Problem requirements. Exactly the line with "BBRA25048 (1057, 2142)" and the lines that follow it, through the closing line of the entries, should be restated, with nothing left out or added.

Dataset entries.
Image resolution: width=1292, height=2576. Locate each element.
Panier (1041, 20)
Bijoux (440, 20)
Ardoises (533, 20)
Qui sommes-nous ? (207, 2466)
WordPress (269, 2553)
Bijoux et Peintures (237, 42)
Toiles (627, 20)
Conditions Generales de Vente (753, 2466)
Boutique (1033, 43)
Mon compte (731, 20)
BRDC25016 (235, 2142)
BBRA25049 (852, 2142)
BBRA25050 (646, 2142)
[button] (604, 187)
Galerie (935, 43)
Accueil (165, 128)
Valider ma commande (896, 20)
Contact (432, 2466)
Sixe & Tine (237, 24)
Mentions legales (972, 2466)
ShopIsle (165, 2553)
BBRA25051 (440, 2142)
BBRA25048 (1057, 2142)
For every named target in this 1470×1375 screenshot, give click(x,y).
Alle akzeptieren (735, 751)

Completed task.
BBRA25048 (1057, 2142)
For every named target in this 1470×1375 screenshot, give click(x,y).
Alle akzeptieren (735, 751)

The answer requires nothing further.